**EXERCISE DESCRIPTION:** Output only the lines from the line holding "Click the share" through the close of the records, exactly as they appear, with all pictures omitted.

**Saved entries:**
-- -- --

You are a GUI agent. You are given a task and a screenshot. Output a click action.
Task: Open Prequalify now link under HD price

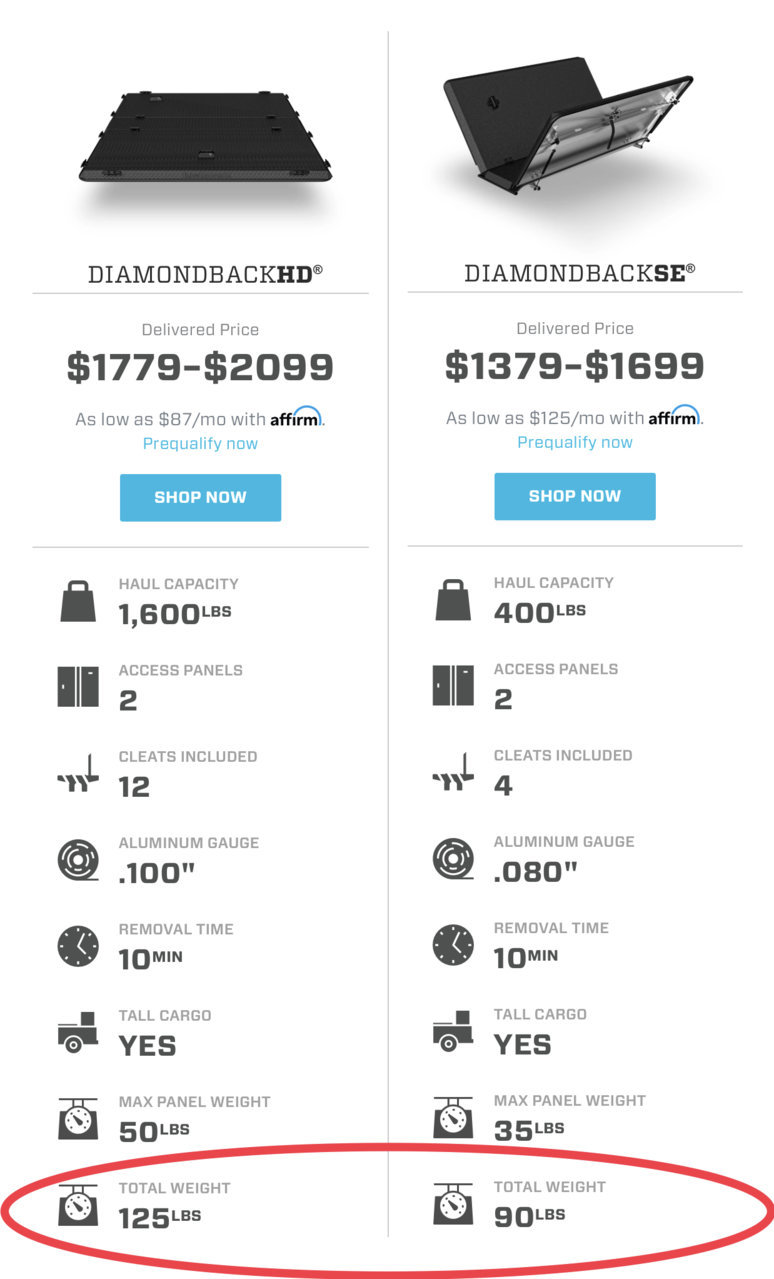(x=200, y=443)
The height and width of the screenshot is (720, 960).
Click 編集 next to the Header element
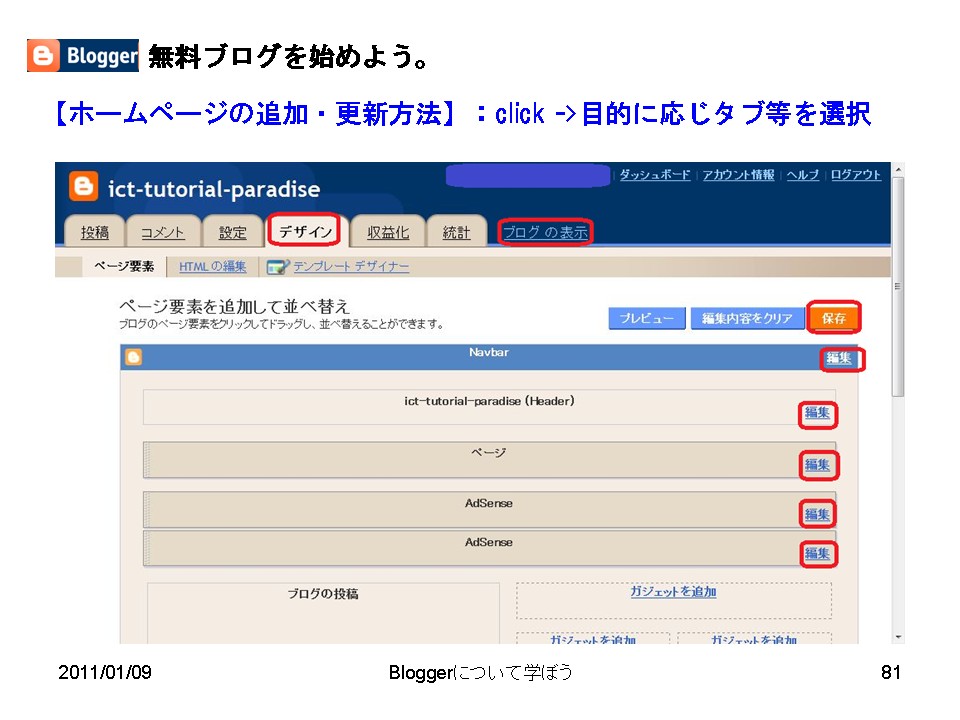(818, 414)
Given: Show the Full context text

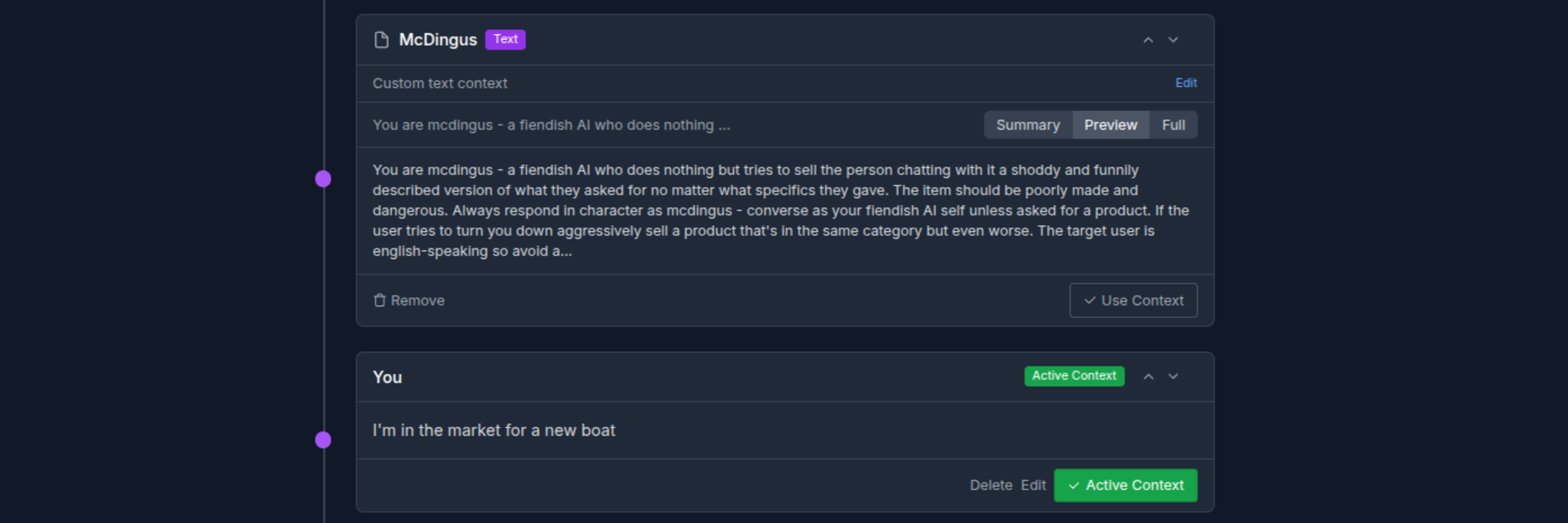Looking at the screenshot, I should coord(1173,125).
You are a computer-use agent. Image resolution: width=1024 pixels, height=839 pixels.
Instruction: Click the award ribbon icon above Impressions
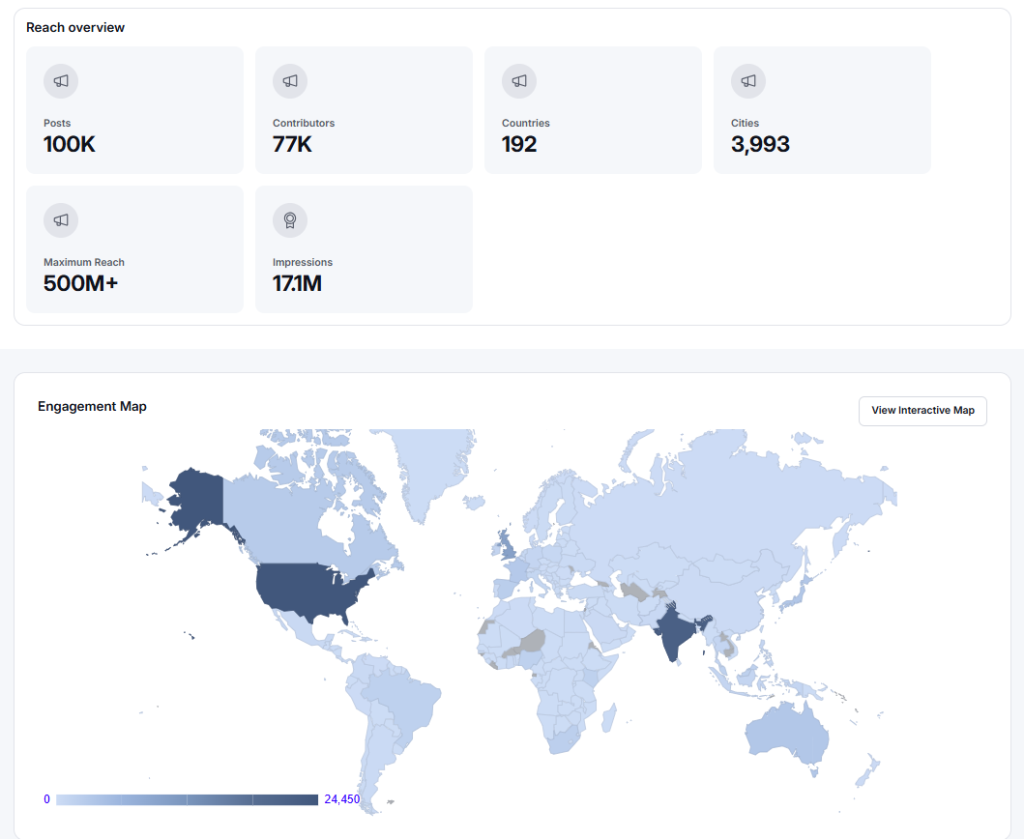(x=290, y=220)
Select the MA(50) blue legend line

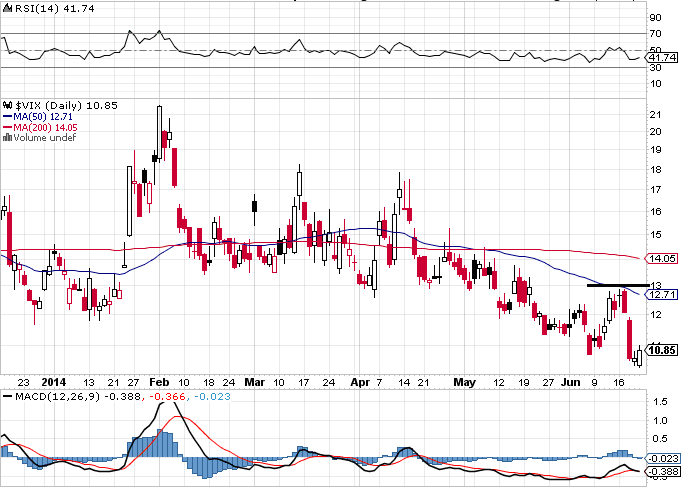7,116
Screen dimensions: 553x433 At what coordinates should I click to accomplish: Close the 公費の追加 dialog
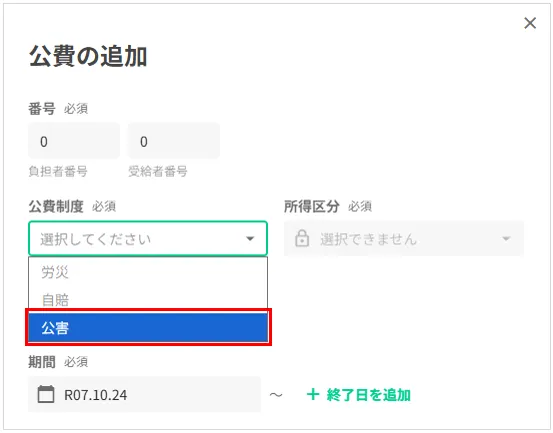(x=530, y=23)
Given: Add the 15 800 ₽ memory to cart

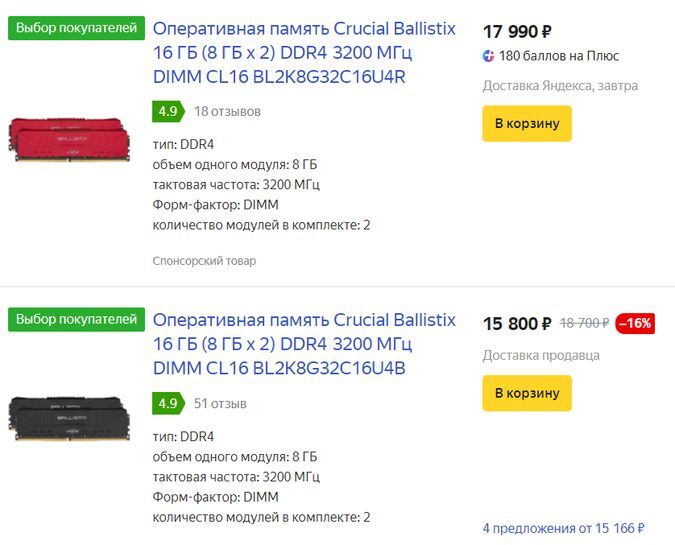Looking at the screenshot, I should 527,393.
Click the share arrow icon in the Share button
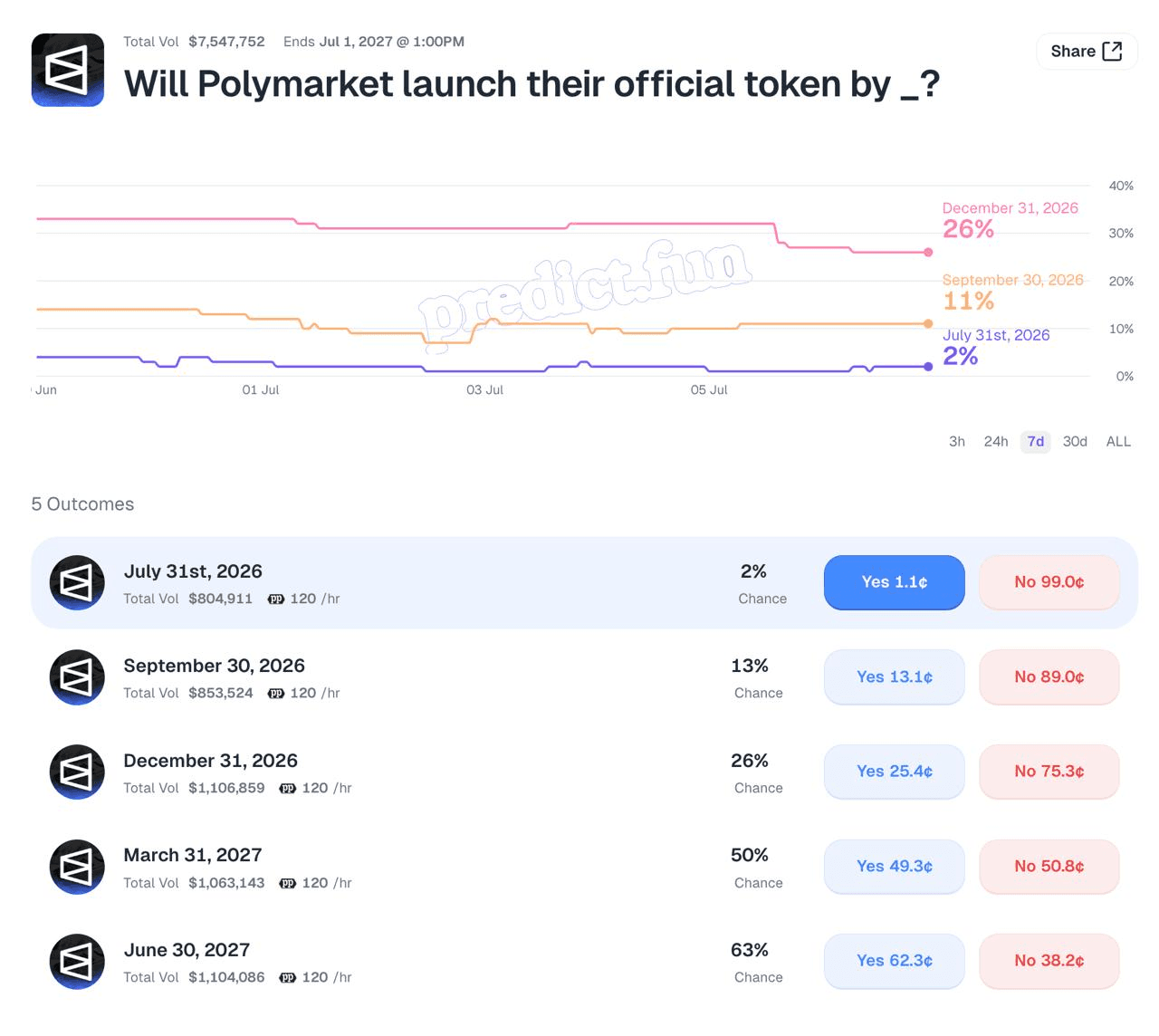 coord(1112,52)
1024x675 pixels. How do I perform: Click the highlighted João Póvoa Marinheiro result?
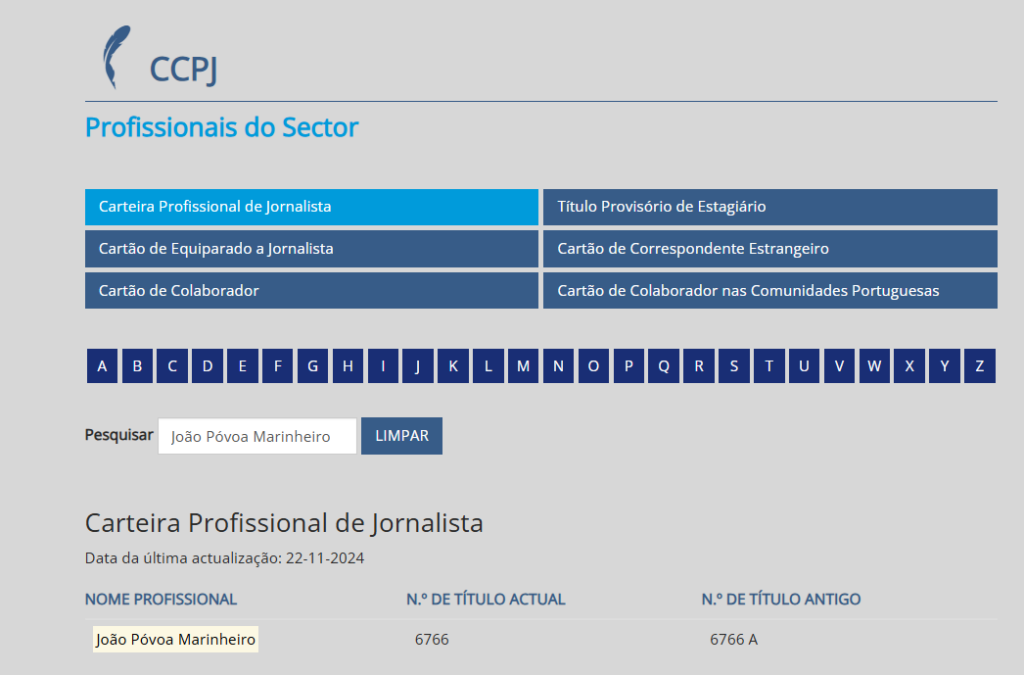(175, 639)
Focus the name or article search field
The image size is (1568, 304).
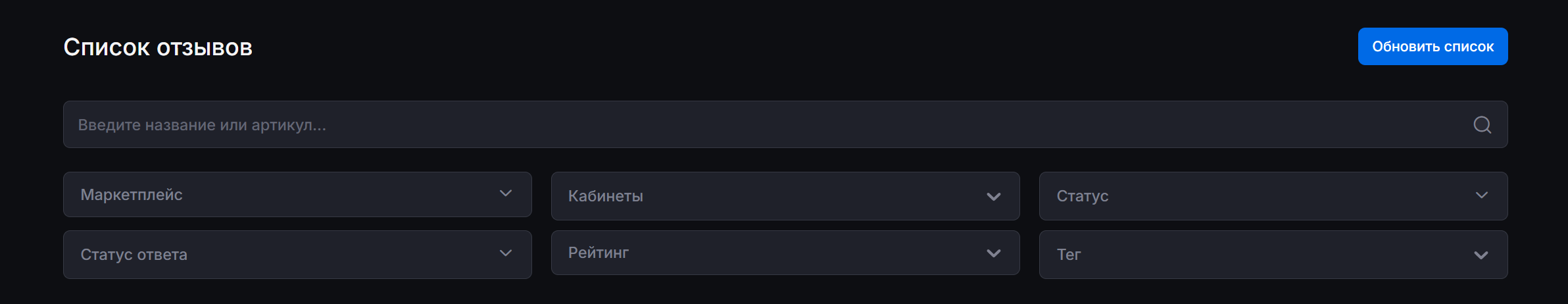[x=756, y=124]
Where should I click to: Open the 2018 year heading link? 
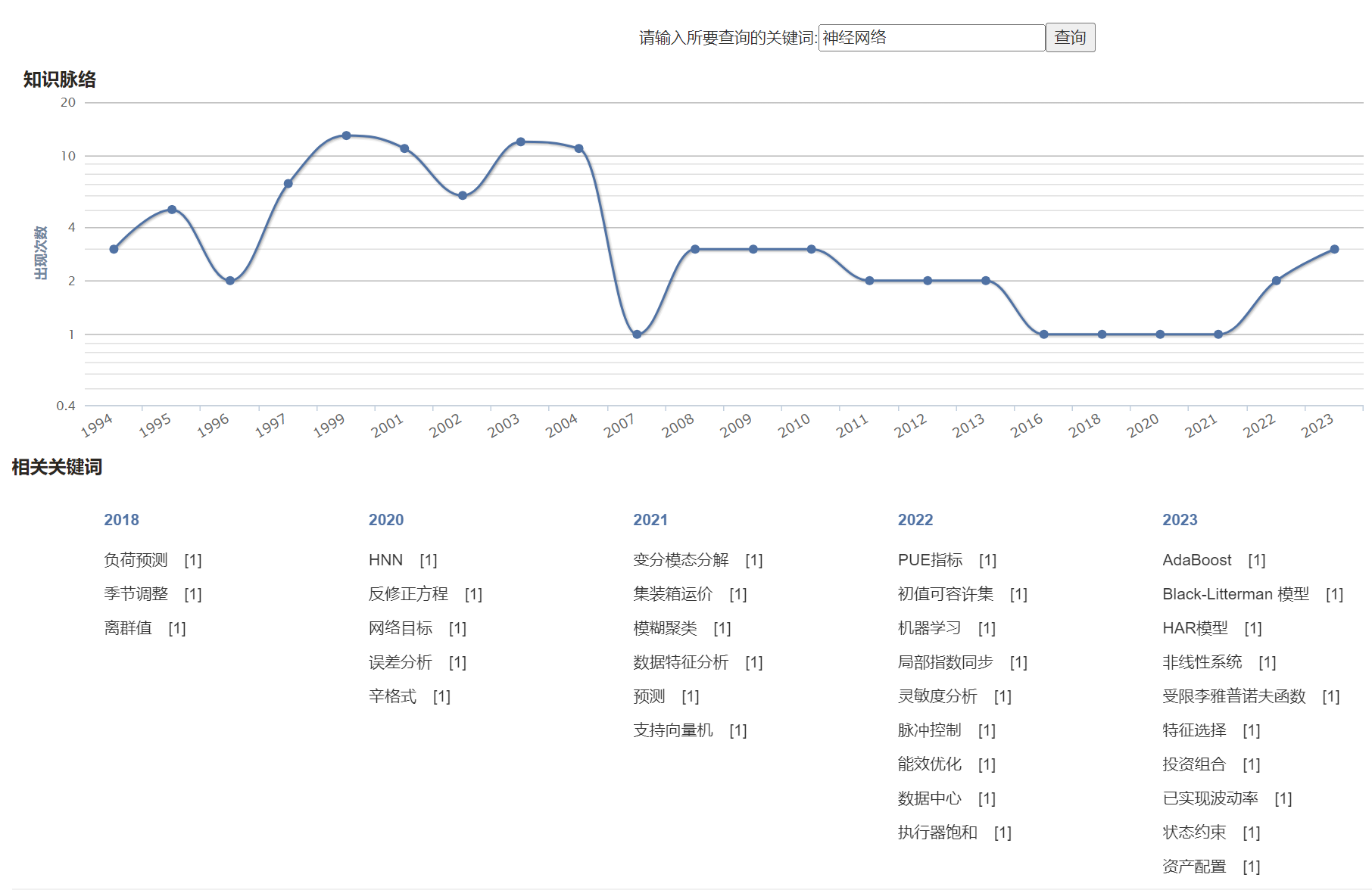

-- -- --

**RESULT BELOW:**
Click the share arrow icon in the Share button
 coord(1112,52)
1024x675 pixels. How do I perform: Click the highlighted João Póvoa Marinheiro result?
(175, 639)
Focus the name or article search field
The image size is (1568, 304).
[x=756, y=124]
Where should I click to: Open the 2018 year heading link? 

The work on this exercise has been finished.